Starbucks reported that it has eight million mobile-paying customers now, with one in three using Mobile Order & Pay.
Schultz announced last week that he would step down as the company’s CEO in order to build up the company’s high-end business Reserve Roastery and Tasting Room, on a global scale.
The company also plans to open a Roastery and Tasting Room in Shanghai next year, followed by launches in Tokyo and New York City in 2018.
China remains the company’s fastest-growing market and management sees revenue and operating income nearly tripling there over the next five years.

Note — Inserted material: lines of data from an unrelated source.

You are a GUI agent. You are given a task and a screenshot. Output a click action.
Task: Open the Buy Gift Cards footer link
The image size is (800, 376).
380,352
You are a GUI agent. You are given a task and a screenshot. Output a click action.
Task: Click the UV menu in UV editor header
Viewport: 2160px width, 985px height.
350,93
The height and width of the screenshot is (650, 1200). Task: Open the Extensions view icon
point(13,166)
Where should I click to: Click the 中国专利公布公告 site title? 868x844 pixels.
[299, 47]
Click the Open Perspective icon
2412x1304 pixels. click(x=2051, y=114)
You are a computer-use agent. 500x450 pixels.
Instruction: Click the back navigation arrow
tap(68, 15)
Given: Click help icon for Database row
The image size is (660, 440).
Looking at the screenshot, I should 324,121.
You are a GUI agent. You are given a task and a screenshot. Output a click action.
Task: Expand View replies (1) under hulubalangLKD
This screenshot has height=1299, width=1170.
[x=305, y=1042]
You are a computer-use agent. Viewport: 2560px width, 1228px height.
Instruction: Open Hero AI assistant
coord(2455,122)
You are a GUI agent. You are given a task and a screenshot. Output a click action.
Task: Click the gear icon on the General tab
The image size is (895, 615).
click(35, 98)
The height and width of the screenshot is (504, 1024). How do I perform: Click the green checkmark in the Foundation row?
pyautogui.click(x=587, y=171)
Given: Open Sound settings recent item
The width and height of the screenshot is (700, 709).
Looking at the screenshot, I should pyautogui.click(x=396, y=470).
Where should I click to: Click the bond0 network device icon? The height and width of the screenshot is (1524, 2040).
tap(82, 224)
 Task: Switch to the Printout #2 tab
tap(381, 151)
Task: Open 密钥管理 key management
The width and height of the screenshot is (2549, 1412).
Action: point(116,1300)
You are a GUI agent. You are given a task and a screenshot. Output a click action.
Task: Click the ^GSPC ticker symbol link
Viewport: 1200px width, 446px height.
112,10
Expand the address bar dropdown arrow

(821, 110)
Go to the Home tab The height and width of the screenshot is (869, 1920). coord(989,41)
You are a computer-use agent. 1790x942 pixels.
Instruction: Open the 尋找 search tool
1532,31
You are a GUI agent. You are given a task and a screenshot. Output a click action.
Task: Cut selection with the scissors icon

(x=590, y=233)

Starbucks, which has been doing business in China for 17 years, said it aims to add 5,000 new stores there in addition to the 2,500 already open.
“Despite our early success, we are only in the beginning chapters of our growth story,” Starbucks China CEO Belinda Wong told analysts Wednesday.
Wong said urbanisation and an emerging middle class in China will help drive the rapid expansion of the specialty coffee market. Management also sees a “huge potential” in China with Teavana, the company’s tea brand.
According to Wong, more than 230 million people in China have been lifted into the middle class in the past decade due to the Asian nation’s booming economy, and over the next six years she said another roughly 300 million people will also attain middle-class status.
“Coffee consumption in China is currently low, but growing rapidly,” Evercore ISI analyst Matt McGinley said in a research note this week. “On a per person basis, Chinese people consume less than 2 percent of the coffee of U.S. consumers and less than 3 percent of the coffee of Japanese people.”
Meanwhile, the coffee chain will introduce the use of WeChat Pay for purchases in its retail stores across China in an effort to elevate the in-store experience for customers.
Starbucks customers will also be able to use WeChat Pay to make purchases at close to 2,500 Starbucks stores across the country.
It will also allow customers to give Starbucks products to friends via the app, the feature builds off WeChat’s red envelope feature, which is based on a Chinese gifting tradition and lets people send money to family and friends digitally.
In the US, Starbucks is (belatedly) introducing a Pokemon-themed drink; a blueberry and raspberry variant of its Vanilla Bean Frappucino.
And as the cherry on top of this massive announcement cake, Starbucks announced sous vide egg bites, organic soup, fresh salads and gluten-free sandwiches to be added to shop menus in January 2017. The sous vide egg bitesare prepared using airtight bags, which are then heated in a water bath at a consistent temperature.